I then enabled SVID offset, which kept idle voltages the same, and raised small FFT avx disabled prime95 by 30mv, but this raised AVX enabled prime95 small FFT by *90mv!*...leading to 212 amps, and 105C temps in FIVE seconds! Ouch....uh....
So SVID offset seems to boost certain load voltages.

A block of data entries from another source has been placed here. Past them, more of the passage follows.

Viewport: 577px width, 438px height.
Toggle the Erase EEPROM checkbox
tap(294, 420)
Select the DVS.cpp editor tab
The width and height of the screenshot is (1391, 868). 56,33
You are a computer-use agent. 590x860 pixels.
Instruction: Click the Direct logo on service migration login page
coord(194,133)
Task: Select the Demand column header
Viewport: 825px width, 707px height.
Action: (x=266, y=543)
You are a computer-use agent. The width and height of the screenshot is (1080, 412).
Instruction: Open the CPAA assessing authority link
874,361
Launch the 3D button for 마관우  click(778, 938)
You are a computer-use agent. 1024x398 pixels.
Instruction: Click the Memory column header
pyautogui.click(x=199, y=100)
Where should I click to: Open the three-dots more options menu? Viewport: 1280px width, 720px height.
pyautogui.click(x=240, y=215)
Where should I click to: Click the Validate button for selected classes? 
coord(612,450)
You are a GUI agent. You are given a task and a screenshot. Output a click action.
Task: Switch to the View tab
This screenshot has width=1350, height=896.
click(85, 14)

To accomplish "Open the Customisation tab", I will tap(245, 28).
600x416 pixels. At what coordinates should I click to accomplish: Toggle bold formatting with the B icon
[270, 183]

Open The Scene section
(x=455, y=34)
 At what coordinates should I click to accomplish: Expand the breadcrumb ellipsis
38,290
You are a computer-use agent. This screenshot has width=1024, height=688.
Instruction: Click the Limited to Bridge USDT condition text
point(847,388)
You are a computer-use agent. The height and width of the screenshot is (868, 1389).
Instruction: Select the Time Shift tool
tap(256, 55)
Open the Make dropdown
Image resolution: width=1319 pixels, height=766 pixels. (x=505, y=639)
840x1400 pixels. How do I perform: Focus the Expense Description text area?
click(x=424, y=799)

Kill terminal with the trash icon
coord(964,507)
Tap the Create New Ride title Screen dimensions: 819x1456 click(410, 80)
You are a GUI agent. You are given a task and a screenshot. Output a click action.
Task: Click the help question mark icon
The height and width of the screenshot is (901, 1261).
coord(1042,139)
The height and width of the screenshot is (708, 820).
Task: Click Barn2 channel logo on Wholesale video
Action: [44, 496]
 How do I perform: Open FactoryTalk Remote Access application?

Ok so I kept SVID offset enabled but set AC loadline to 1.0 mOhms (I kept DC loadline at 1.60 mOhms to match the CPU Vcore loadline calibration standard preset setting of 1.6 mOhms also). This reduced idle voltages significantly--down to 1.30 to 1.32v. Tested 0.9 and 1.0 mOhms for AC loadline were both rock stable in the harshest stress test on the planet (15K small FFT AVX prime95), with VR VOUT vcc_sense voltage reported at 1.230v (0.9 mOhms) and 1.250v (1.0 mOhms), and everything on the planet ran fine.
Except Apex Legends.
0.9 mOhms of AC loadline with SVID offset enabled caused random CPU parity errors. 1.0 mOhms didn't (most likely would have eventually; just didn't play long enough) but the game crashed anyway after awhile (with that typical "execute code before its ready" hexadecimal code crash). Probably 1.05 or 1.1 mOhms would be enough here but the idle voltage is getting too much for me to like.
I did these tests to take 'transient response' issues that occur when using CPU Vcore Loadline Calibration (aka VRM loadline) out of the picture. Since 15K AVX small FFT passed at very high amps, the transients were splendid. But the problem is, at a certain load voltage that would have no problem passing prime95, Apex Legends runs into this strange timing bug.
On my own system, it seems like, at 5 ghz, this "bug" happens if the CPU on-die sense voltage drops below 1.270v.
So far, going back to "manual" voltages and tweaking the usual CPU Vcore loadline calibration (instead of auto or SVID offset enabled and messing with the AC loadline value), I found the following settings so far, seem to make Apex Legends stable:
5 ghz: 1.290v, Loadline Calibration=Extreme.
5 ghz: 1.310v, Loadline Calibration=Turbo
5.1 ghz: 1.360v, Loadline Calibration=Turbo.
Hopefully @OrioStorm manages to code a fix in for this issue soon, and someone at Intel makes a microcode update that fixes this permanently (If Oriostorm can convince the right people at Intel that this is an internal processor bug).